The Chinese in Tasmania were very low in numbers (just thirteen in 1870), until businessmen in that year brought nineteen experienced Chinese miners from the mainland to work on the Mathinna goldfields. Following the discovery of payable tin in the north-east in 1874, the number of Chinese miners rapidly increased. They generally undercut European labour and quickly began to dominate the small-scale alluvial tin mining industry. Chinese leaders, such as Chin Kaw, sent to China to import men under the 'tribute' system, under which the tribute men paid part of their earnings to the syndicate that brought them out. Even without tribute, the Chinese were often preferred because of their experience and co-operation.
When many European miners left the tinfields temporarily to follow the Lisle gold rush in 1879, or in response to the fall in tin prices in 1880, the Chinese were able to take greater control and make a living from abandoned workings. They outnumbered European tin miners during the 1880s, when alluvial tin mining was at its peak and tin accounted for a quarter of Tasmania's export earnings.
By the time of the 1881 census, there were 874 Chinese living in Tasmania, nearly all tin miners. During the next ten years the number fluctuated around 1000, though some moved out of mining; by the time of the 1891 census, 12 percent were market gardeners. For two decades the Chinese outnumbered the Germans as the largest group of migrants in Tasmania with a non-English speaking background.

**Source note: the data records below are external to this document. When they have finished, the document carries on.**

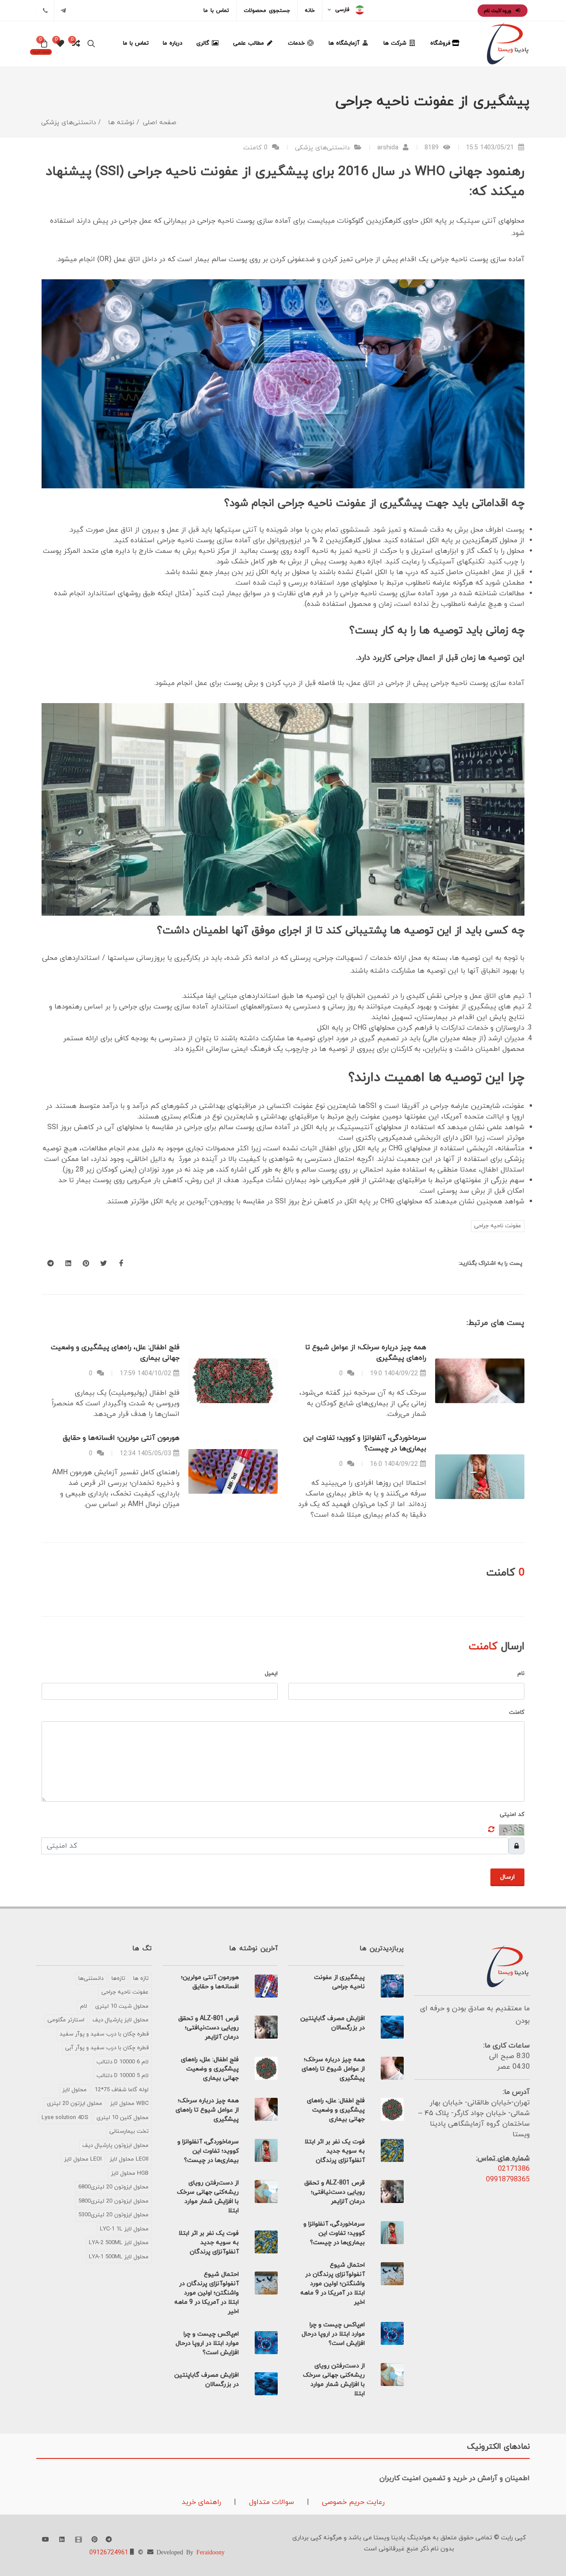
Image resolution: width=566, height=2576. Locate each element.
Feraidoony (210, 2552)
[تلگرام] (63, 10)
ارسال (507, 1877)
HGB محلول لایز (130, 2173)
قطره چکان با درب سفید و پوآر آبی (107, 2048)
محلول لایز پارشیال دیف (120, 2020)
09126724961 (108, 2553)
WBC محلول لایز (129, 2104)
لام (83, 2006)
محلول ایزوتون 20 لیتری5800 (113, 2201)
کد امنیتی (512, 1815)
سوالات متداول (270, 2502)
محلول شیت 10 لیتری (122, 2006)
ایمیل (271, 1674)
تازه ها (141, 1978)
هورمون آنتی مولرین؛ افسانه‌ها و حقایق (121, 1438)
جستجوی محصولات (267, 10)
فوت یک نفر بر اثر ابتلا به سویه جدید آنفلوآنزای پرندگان (335, 2151)
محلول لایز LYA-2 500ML (119, 2243)
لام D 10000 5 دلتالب (122, 2076)
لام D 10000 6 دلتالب (122, 2062)
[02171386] (45, 10)
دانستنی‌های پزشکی (322, 147)
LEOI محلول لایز (83, 2159)
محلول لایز (74, 2090)
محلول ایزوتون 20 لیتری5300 (113, 2215)
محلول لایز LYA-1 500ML (119, 2257)
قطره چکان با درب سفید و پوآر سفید (104, 2034)
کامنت (516, 1712)
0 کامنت (256, 147)
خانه (310, 10)
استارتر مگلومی (65, 2020)
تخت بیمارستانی (129, 2131)
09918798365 (508, 2179)
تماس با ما (216, 10)
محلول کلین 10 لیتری (122, 2118)
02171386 (514, 2169)
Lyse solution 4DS (65, 2118)
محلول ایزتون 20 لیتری (74, 2104)
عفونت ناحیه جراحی (497, 1226)
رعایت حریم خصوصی (352, 2502)
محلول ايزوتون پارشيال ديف (115, 2146)
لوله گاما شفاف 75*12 (122, 2090)
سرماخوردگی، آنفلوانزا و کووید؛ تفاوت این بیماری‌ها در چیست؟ (334, 2233)
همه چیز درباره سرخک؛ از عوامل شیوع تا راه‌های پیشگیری (333, 2068)
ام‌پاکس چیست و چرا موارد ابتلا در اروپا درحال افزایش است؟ (333, 2334)
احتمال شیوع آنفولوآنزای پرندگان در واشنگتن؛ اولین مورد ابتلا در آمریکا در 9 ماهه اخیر (332, 2283)
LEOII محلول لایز (129, 2159)
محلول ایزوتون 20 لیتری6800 (113, 2187)
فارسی (342, 9)
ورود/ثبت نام (498, 10)
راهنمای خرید (201, 2502)
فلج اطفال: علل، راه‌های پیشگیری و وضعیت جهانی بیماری (336, 2110)
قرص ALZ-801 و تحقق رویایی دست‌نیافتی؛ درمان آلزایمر (334, 2192)
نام (520, 1674)
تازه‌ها (118, 1978)
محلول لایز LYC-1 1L (124, 2229)
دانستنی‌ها (90, 1978)
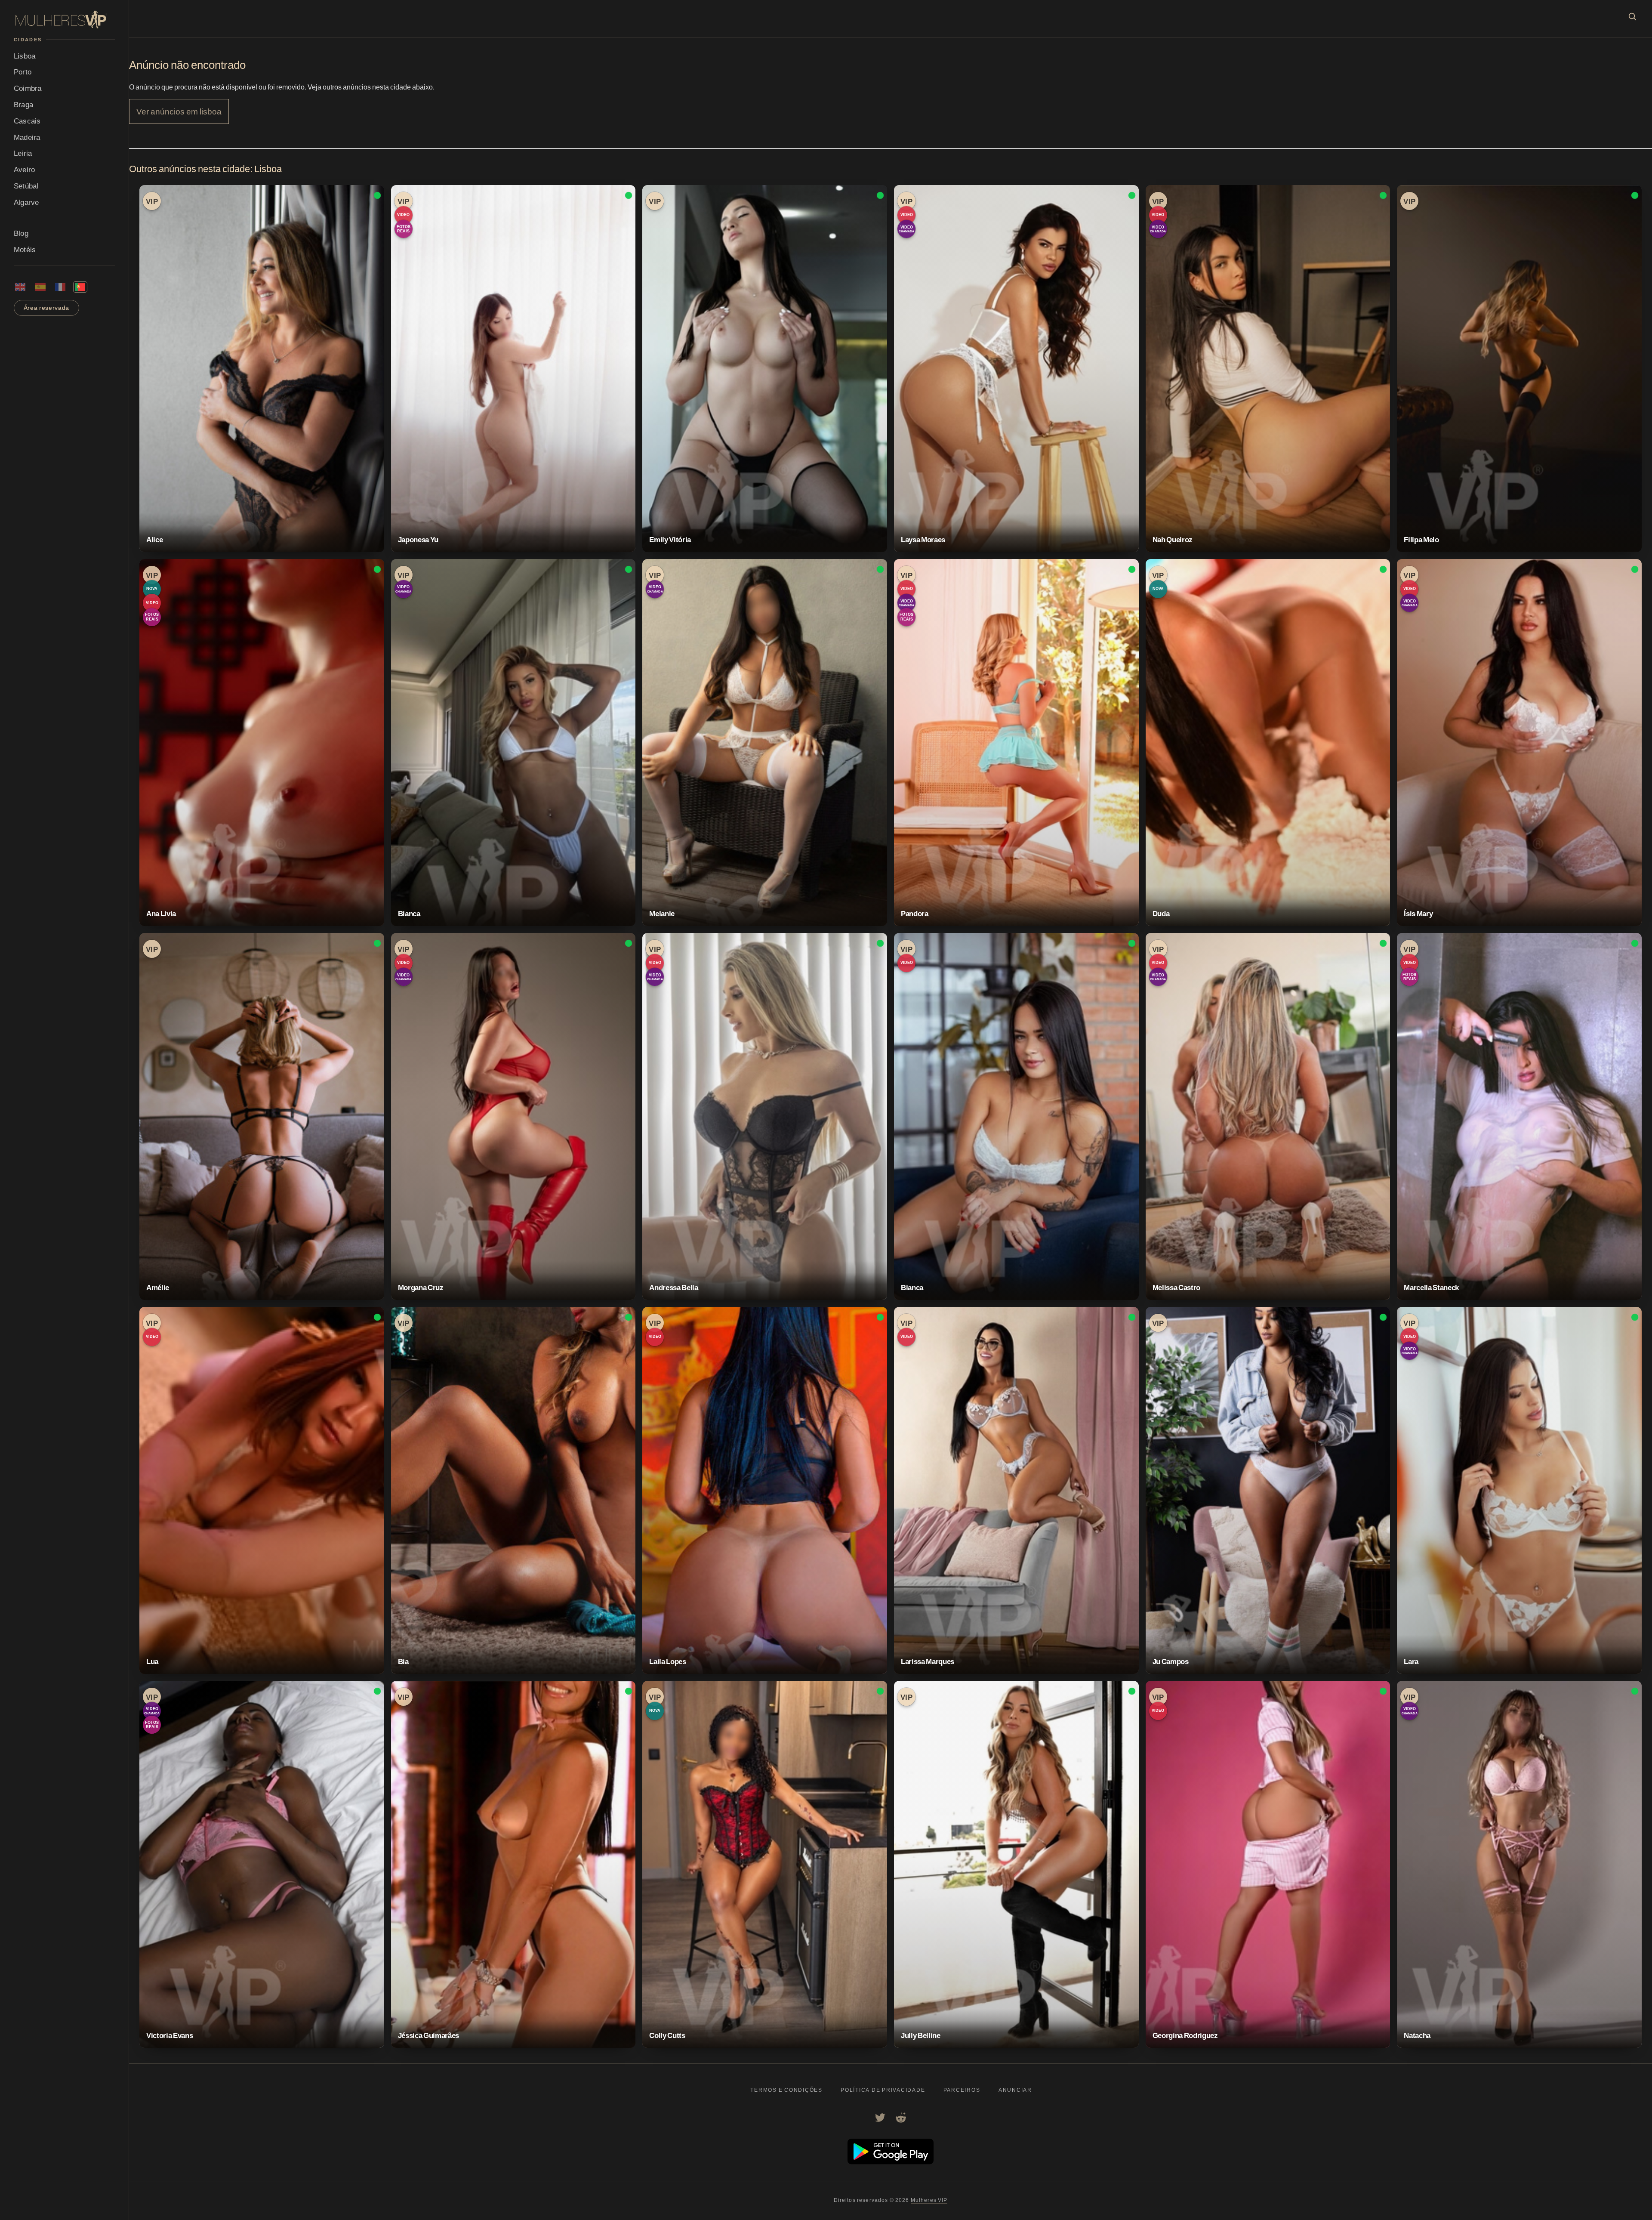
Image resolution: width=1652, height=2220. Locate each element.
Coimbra (27, 88)
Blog (21, 233)
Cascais (27, 120)
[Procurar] (1632, 16)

In Tasmania Chinese miners were generally better treated than on the mainland diggings. They were respected as law-abiding citizens and for their ability to work hard. They also took their share of community responsibility, actively raising funds for local schools and hospitals. Many Europeans in the remote mining towns joined in Chinese New Year celebrations, attended funeral ceremonies and formed close friendships with the 'Celestials', as the Chinese were known. Chinese businessmen in Launceston also became well-known, including the storekeepers Chin Kitt and Ah Katt. A Chinese Carnival was instrumental in raising money to extend the Gorge pathway to the First Basin. The Memorial Church in Launceston established a Mission to the Chinese in the somewhat vain hope of curbing the opium smoking and gambling prevalent among the community. Nevertheless, there was a strong Chinese connection and one room of the church hall is still known as the 'Chinese vestry'.
The Branxholm incident of 1877, where 'a rowdy lot of European miners' tried to stop a party of Chinese from reaching Ruby Flat, was reported as an 'outrage upon Chinamen'. Likewise, when European mining numbers decreased in the 1880s and public meetings were organised in an effort to control the influx of Chinese, their interests were so bound up with those of the townspeople, shopkeepers and mine owners, that the meetings were poorly attended. When Tasmania finally passed a restrictive law in 1887 imposing a poll tax on Chinese arrivals, the sum was only £10 compared with £100 in other Australian colonies.
Chinese miners established communities at Blue Tier, Argus, Garibaldi, Bradshaw's Creek, Moorina (Krushka's Bridge), Weldborough (Thomas' Plains), South Mount Cameron and Branxholm (Ruby Flat). Weldborough was their largest town. However, they stayed only long enough to accumulate enough money to return home to China as relatively wealthy men. While Tasmania was the only colony to allow unrestricted entry to Chinese women, most miners could not afford to import a wife. A small number married European women. The 1891 census noted 40 part-Chinese Tasmanians living in the Weldborough area.
As tin prices fell fewer men remained, and with the Federal Immigration Restriction Act (1901) the number of new arrivals was severely restricted. Those who stayed on the minefields were usually too old or infirm to return. In 1934, Hee Jarm, the last full-blood Chinese man in Weldborough, arranged with Launceston patriarch James Chung Gon for the transfer of the remaining Joss House in Weldborough to the Queen Victoria Museum and Art Gallery.
Those who stayed in Tasmania established themselves in other occupations, particularly market gardeners or merchants, gradually moving to the larger towns. By 1921 Hobart had become the largest Chinese centre, with market gardening on the rich River Derwent flats at Glenorchy and Moonah. More arrived in the state following the easing of immigration restrictions in the 1960s, many opening restaurants, but at the beginning of the twenty-first century the relatively small number of Chinese can be found in a wide variety of professions and occupations.
Further reading: B Easteal, 'The Chinese in Tasmania 1870–1900', Honours thesis, UT, 1965; H Vivian, Tasmania's Chinese heritage, [Tasmania], 1985.